The mail must eventually get thrown
NZ Post can’t be King
Canute.
What was it Macbeth said about getting down to the unhappy task of killing someone off?
‘‘T’was well t’were done quickly.’’
Might the same be said of NZ Post’s approach to the increasingly unrewarding business of handling letters?
Postal Workers’ Union president John Maynard has slated the company, not just for failing to do more to keep that side of its business going, but for appearing to be actively undermining it. With cutbacks to services and staff it was almost as if they wanted to get out of letters, he said.
If that is the case, and to an extent it may be, it’s less an example of murder than euthanasia.
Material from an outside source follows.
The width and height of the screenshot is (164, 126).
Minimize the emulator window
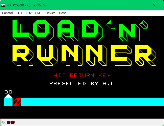[117, 5]
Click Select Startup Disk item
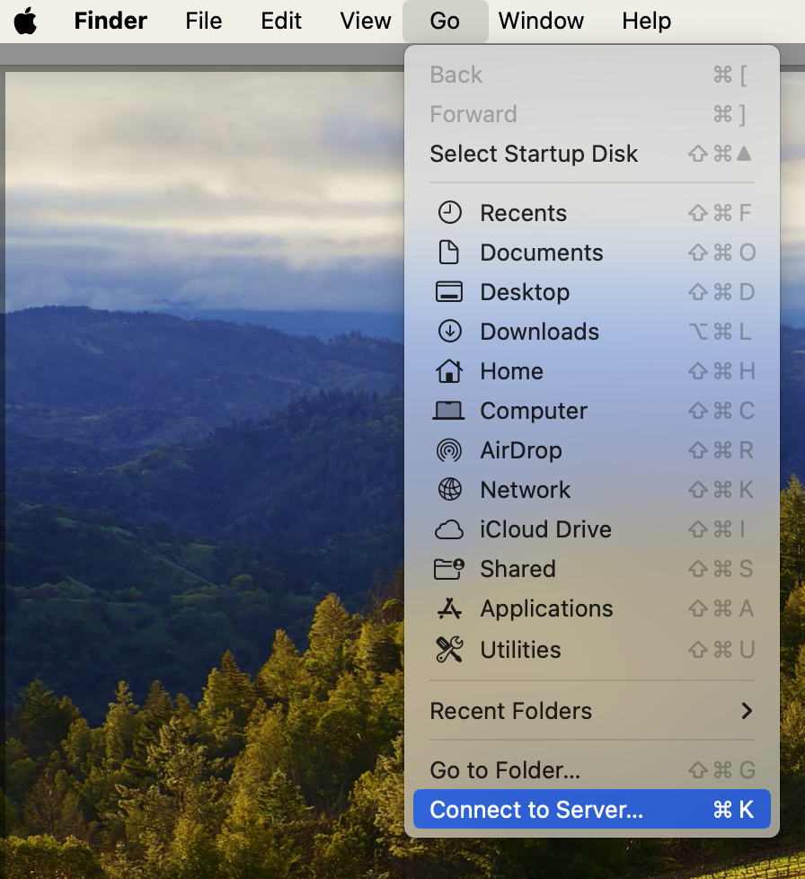 [x=534, y=154]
It’s a dying form of communication.
The company’s line is that its future, while mainly about parcels, does involve letters ‘‘for as long as people want to send them’’. That does seem to be less an encouragement than a sigh.
The missing word is ‘‘enough’’. As long as enough people want to send them. And what constitutes enough is a decision that is relative to the increasingly ugly costs of maintaining a network that is suffering a dramatic and accelerating decline in usage, with letter volumes falling by 60 million a year.
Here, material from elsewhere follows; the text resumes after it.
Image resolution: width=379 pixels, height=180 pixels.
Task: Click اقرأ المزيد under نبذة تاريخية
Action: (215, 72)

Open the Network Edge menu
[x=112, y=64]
It’s not a straightforward matter of NZ post either wholeheartedly supporting or slyly subverting the doomed letter service.
Short of convincing the wider public to lay down those devilish smartphones, laptops and desk computers, all it can do is try to manage as graceful an exit as possible. And doing so in the knowledge that it exists as a company, required to operate at a profit, not a social service agency.
Those who would argue that this shouldn’t be the case are trying to re-litigate a lost argument. Whomsoever you want to blame for that, it shouldn’t be the directors or management of NZ Post. Of course it’s not all about company priorities. Caught painfully in this we have those who aren’t simply users of the letter service, but who feel reliant on it. They are caught up in a time of difficult transition and are typically older members of our community. The fact remains, however, that cheap and simple electronic alternatives are well within their reach.